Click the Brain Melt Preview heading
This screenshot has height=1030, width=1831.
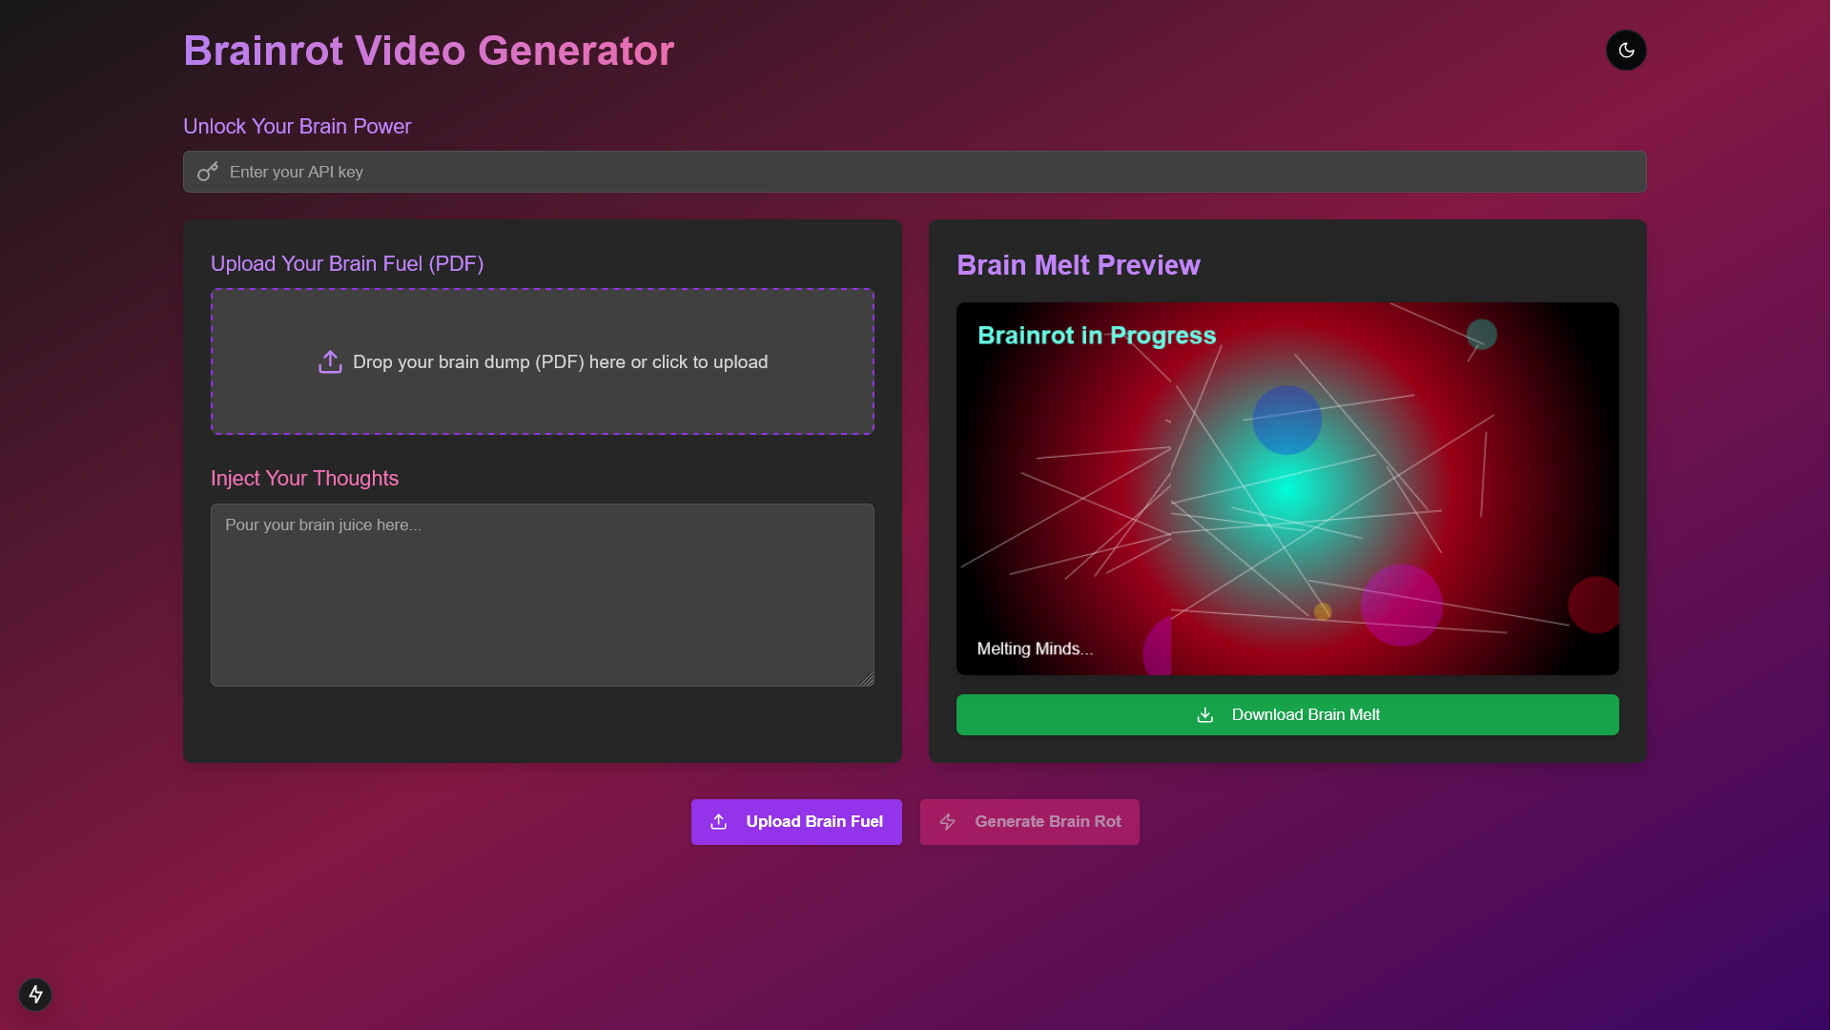(x=1078, y=265)
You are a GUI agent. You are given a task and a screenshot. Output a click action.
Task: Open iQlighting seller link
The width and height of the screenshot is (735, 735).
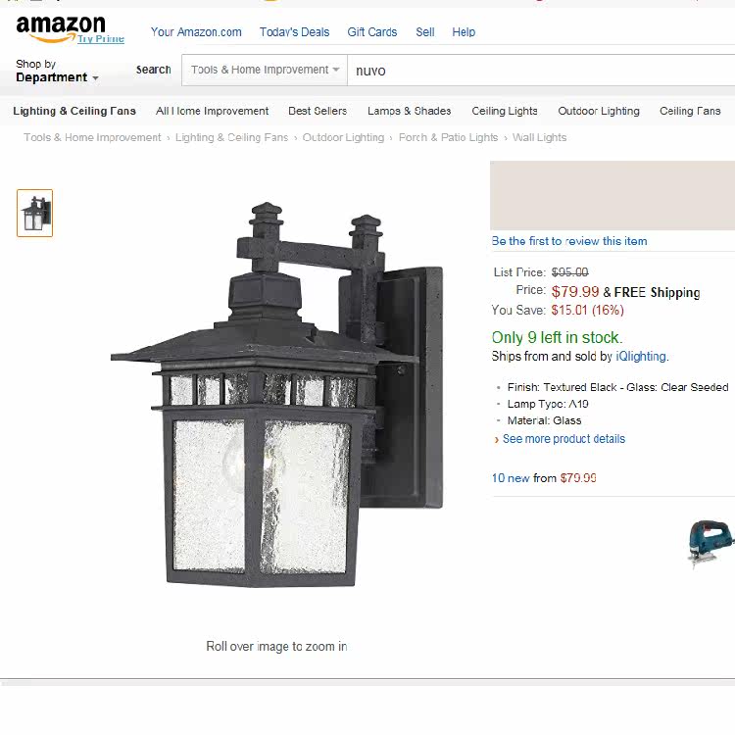[641, 357]

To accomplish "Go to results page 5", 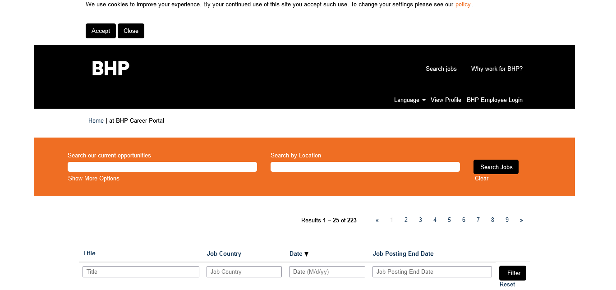I will coord(449,220).
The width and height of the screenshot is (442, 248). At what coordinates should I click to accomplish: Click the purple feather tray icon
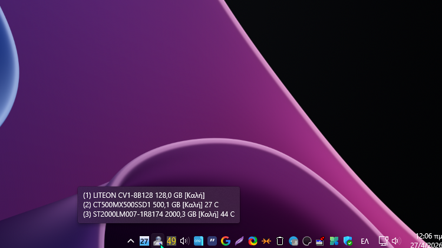click(239, 241)
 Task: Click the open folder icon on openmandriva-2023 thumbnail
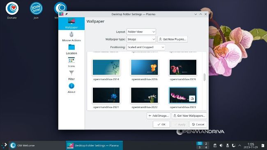[x=192, y=99]
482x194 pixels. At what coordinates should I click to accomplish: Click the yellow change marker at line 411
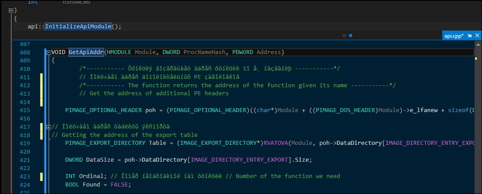(42, 77)
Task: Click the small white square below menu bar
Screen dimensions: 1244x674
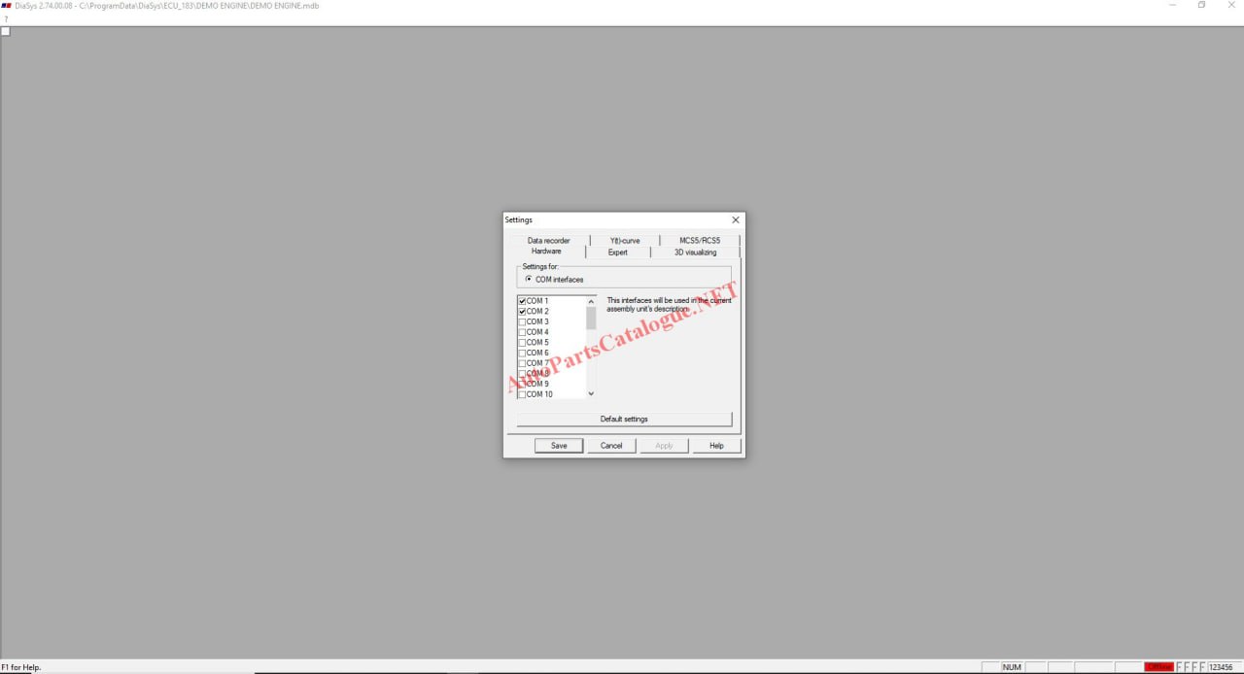Action: click(5, 31)
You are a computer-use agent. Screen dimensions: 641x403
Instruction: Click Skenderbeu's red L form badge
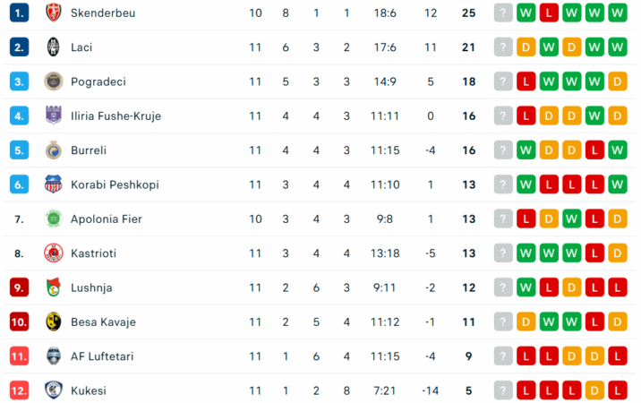tap(548, 13)
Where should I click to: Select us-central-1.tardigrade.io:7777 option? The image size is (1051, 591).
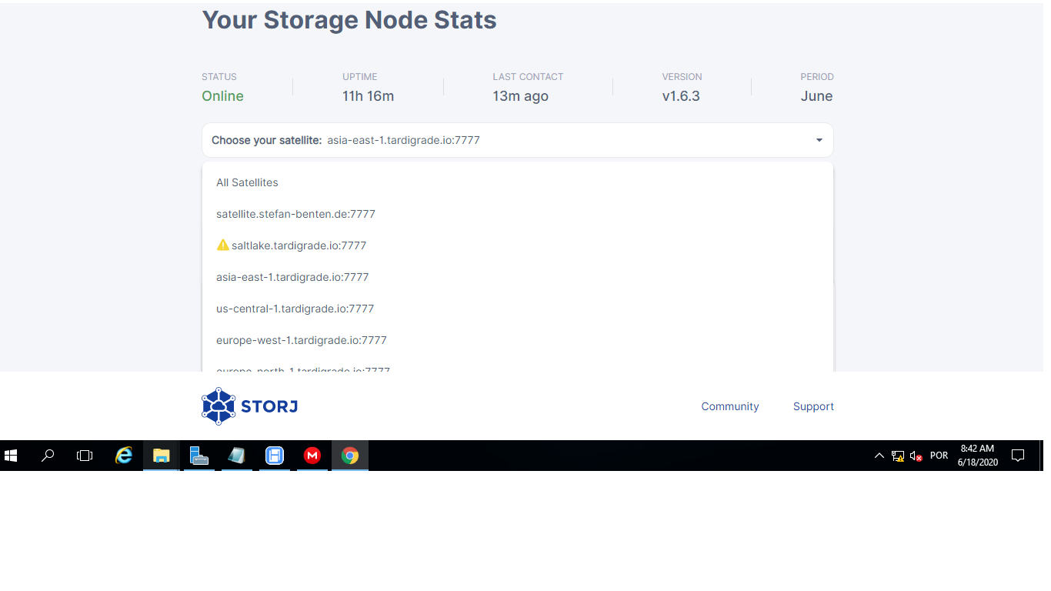pyautogui.click(x=295, y=309)
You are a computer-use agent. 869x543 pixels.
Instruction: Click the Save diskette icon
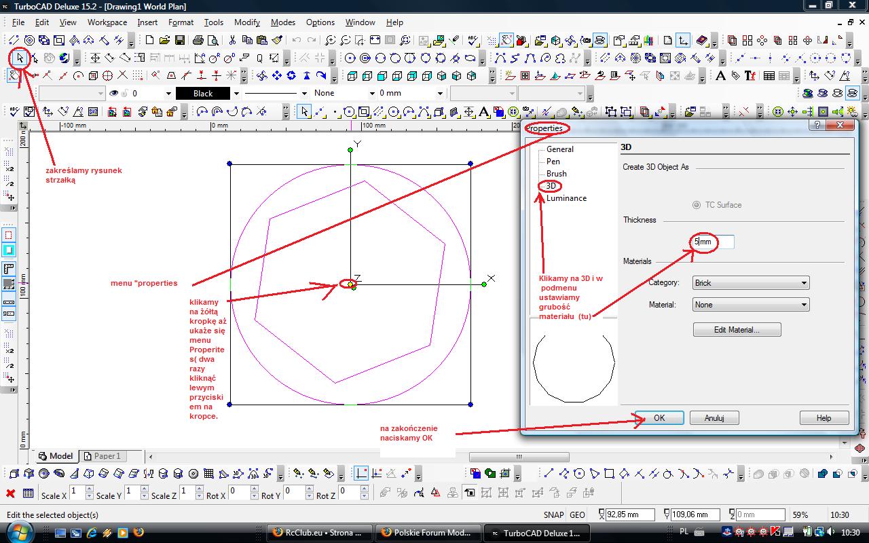179,41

## [Objective]
List every line of the records above that contains the string "pixels". Case counts.

## [Response]
482x194 pixels. At what coordinates should I click to accomplish: Click the yellow change marker at line 411
You are a computer-use agent. 869x543 pixels.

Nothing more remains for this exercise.